There’s room for you and me . . . Warren Zevon has known from the start that hell is where they play rock & roll. In this, as well as in his romanticism, he resembles the great eighteenth century poet William Blake: “Good is the passive that obeys Reason. Evil is the active springing from Energy.”
Hell is only half full
Room for you and me
Looking for a new fool
Who’s it gonna be?
It’s the dance of Shiva
It’s the Debutantes Ball
And everyone will be there
Who’s anyone at all
Monkey wash donkey rinse
Going to a party in the center of the earth
Honey, don’t you want to go? [Zevon / Aldrich]
I only heard Zevon live once, in a bar in Santa Barbara twenty-five years ago. I don’t know who was more fucked-up, Zevon or me. I had hitchhiked into town the day before from Seattle and been hanging out with a friend, a student and petty criminal named Wes. Around lunchtime we had gone to the bio lab at the University, where Wes was registered if not exactly in attendance, and stolen a pint of ether, which we had been sniffing most of the day while pouring down quarts of Old English 800.

Raw records >>
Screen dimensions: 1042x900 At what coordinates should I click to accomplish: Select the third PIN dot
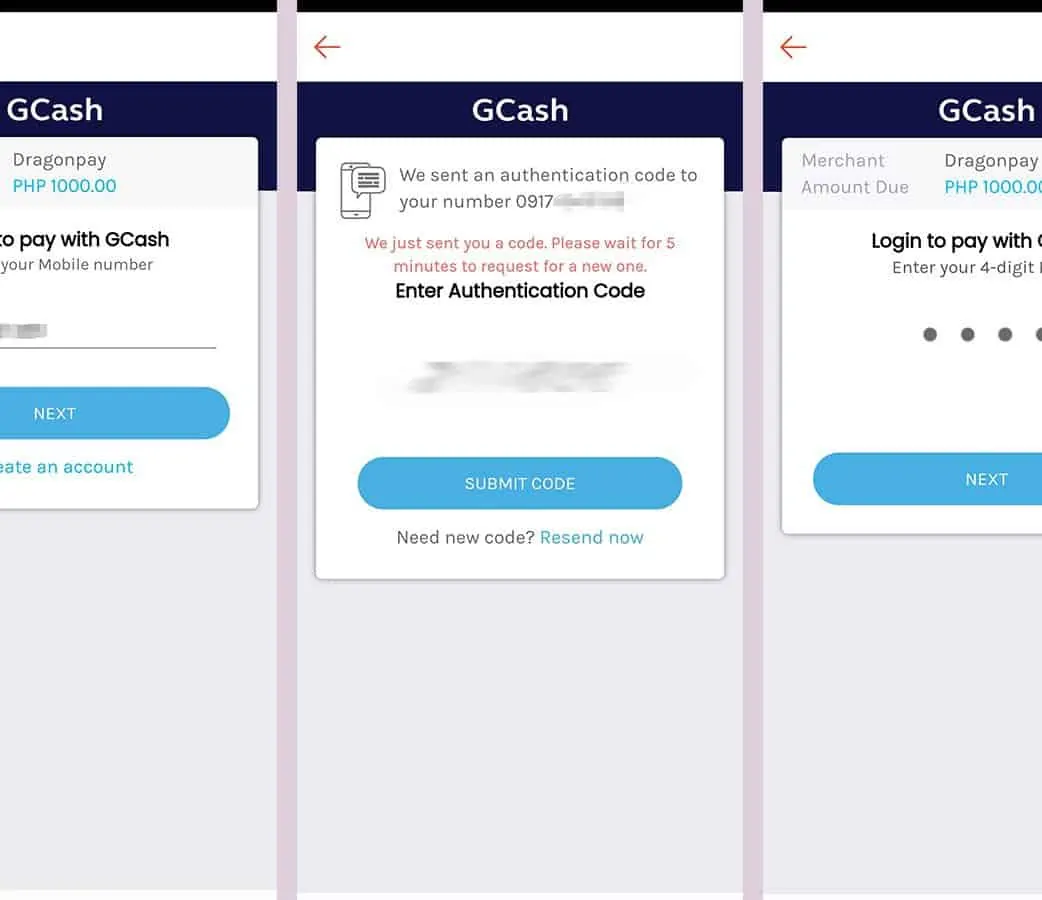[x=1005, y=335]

...

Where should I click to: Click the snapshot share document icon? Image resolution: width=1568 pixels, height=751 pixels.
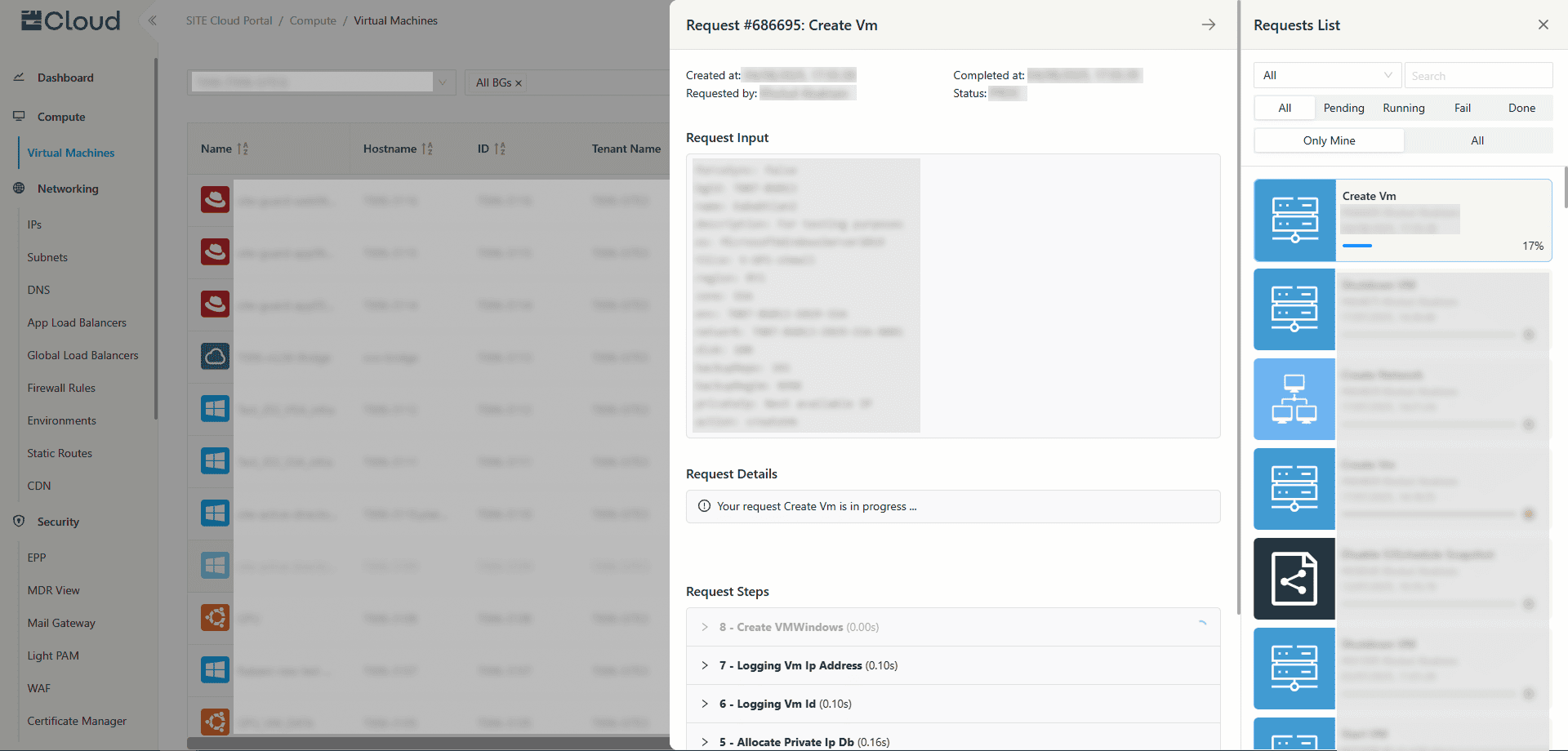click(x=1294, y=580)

Written task A >>
Answer these questions about the Warren Zevon text:
(i) Which poet does the text say Zevon resembles?
(ii) Where did the writer hear Zevon live?
(iii) What did the writer and Wes steal from the bio lab?
Written task B >>
Update the passage of the Zevon text that opens with "Hell is only" and closes with "Old English 800.", putting "Santa Cruz" in place of "Santa Barbara".
Use only the Zevon text, not the items, to complete these tasks.

Output A >>
(i) William Blake
(ii) In a bar in Santa Barbara
(iii) A pint of ether

Output B >>
Hell is only half full
Room for you and me
Looking for a new fool
Who’s it gonna be?
It’s the dance of Shiva
It’s the Debutantes Ball
And everyone will be there
Who’s anyone at all
Monkey wash donkey rinse
Going to a party in the center of the earth
Honey, don’t you want to go? [Zevon / Aldrich]
I only heard Zevon live once, in a bar in Santa Cruz twenty-five years ago. I don’t know who was more fucked-up, Zevon or me. I had hitchhiked into town the day before from Seattle and been hanging out with a friend, a student and petty criminal named Wes. Around lunchtime we had gone to the bio lab at the University, where Wes was registered if not exactly in attendance, and stolen a pint of ether, which we had been sniffing most of the day while pouring down quarts of Old English 800.